→ TASK DIRECTIONS:
Starting at the line that contains "You are a computer-use agent. The", reproduce every line through the end of the entries below, with no pictures in the copy.

[Source data]
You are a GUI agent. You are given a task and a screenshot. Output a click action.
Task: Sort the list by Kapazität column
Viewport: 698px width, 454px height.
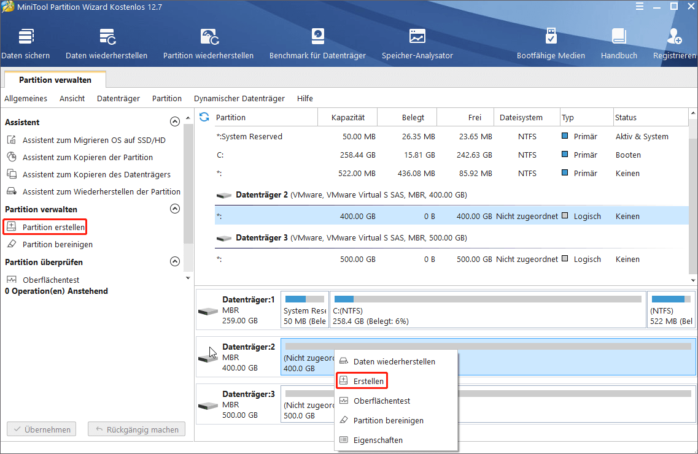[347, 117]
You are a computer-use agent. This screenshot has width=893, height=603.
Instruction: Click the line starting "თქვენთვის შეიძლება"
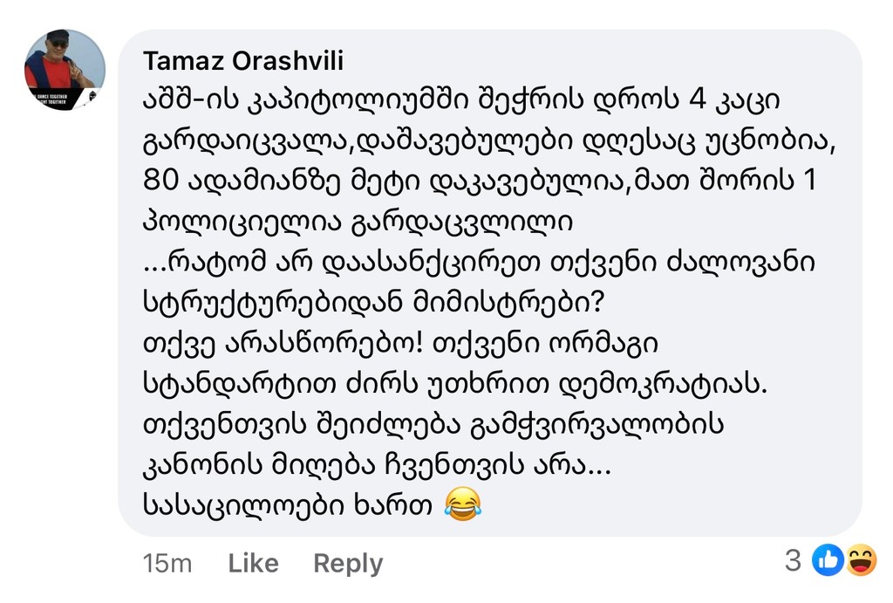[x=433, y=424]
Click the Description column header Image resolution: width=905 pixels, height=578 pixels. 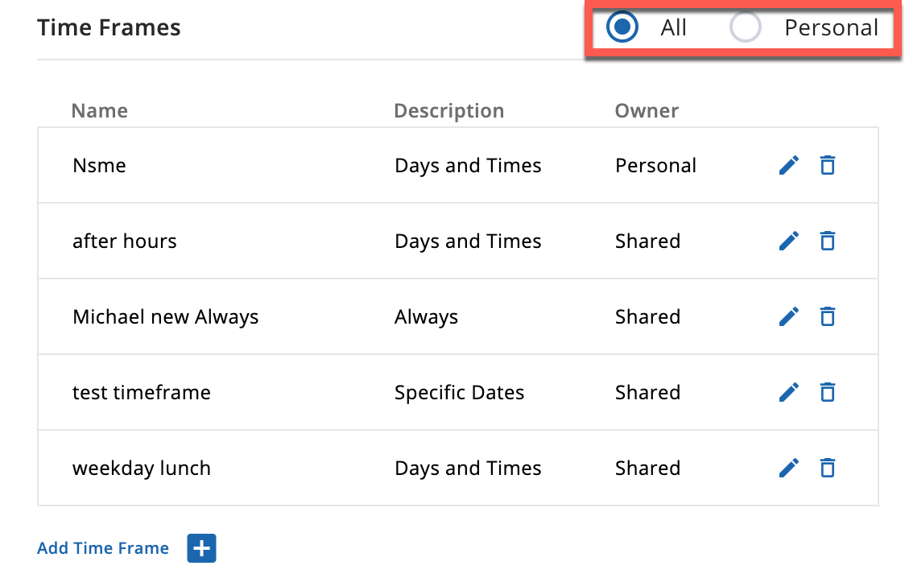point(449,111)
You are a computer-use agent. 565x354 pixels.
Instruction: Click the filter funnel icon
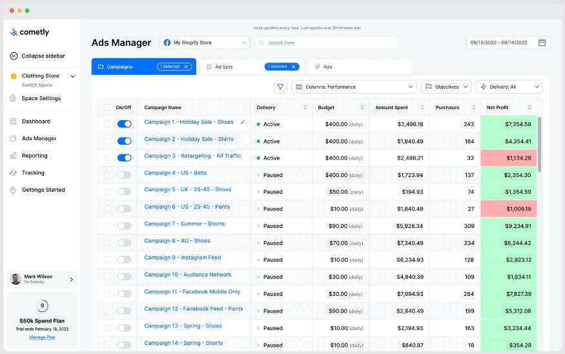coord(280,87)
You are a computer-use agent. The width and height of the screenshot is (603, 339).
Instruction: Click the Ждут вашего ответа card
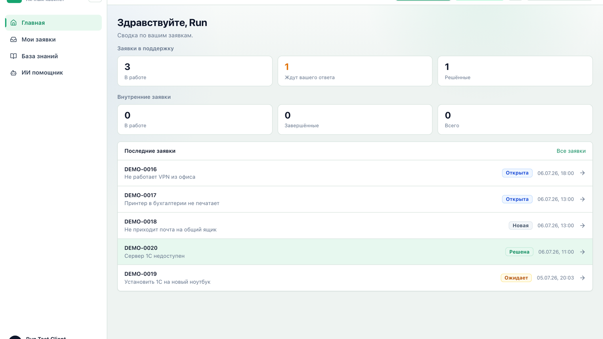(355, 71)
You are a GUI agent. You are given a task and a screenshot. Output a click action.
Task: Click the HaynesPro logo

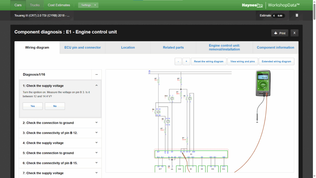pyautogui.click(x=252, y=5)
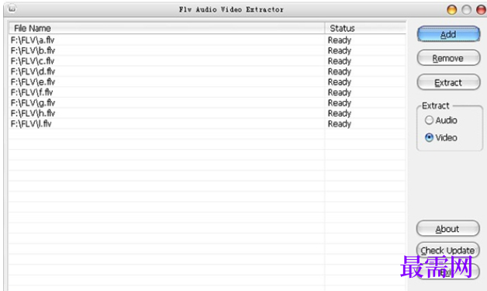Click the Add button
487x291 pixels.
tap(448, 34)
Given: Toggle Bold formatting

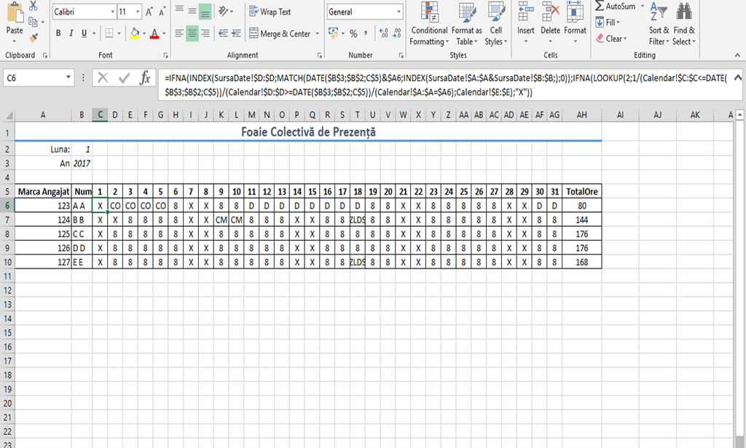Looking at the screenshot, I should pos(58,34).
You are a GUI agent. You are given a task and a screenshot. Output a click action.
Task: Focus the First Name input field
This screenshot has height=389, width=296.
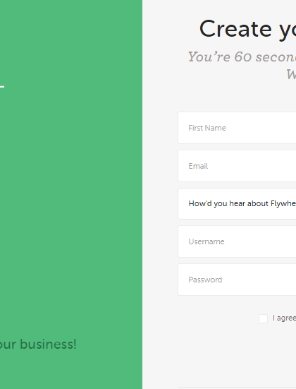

→ RESULT BELOW:
You are a computer-use agent. The width and height of the screenshot is (603, 339).
Instruction: Click the Ждут вашего ответа card
(355, 71)
You are a GUI agent. You are given a task and a screenshot. Output a click action.
Task: Click the HaynesPro logo

pyautogui.click(x=252, y=5)
Click the Add button
487x291 pixels.
tap(448, 34)
Given: Toggle Bold formatting

Looking at the screenshot, I should pos(58,34).
You are a GUI agent. You are given a task and a screenshot. Output a click action.
Task: Focus the First Name input field
This screenshot has height=389, width=296.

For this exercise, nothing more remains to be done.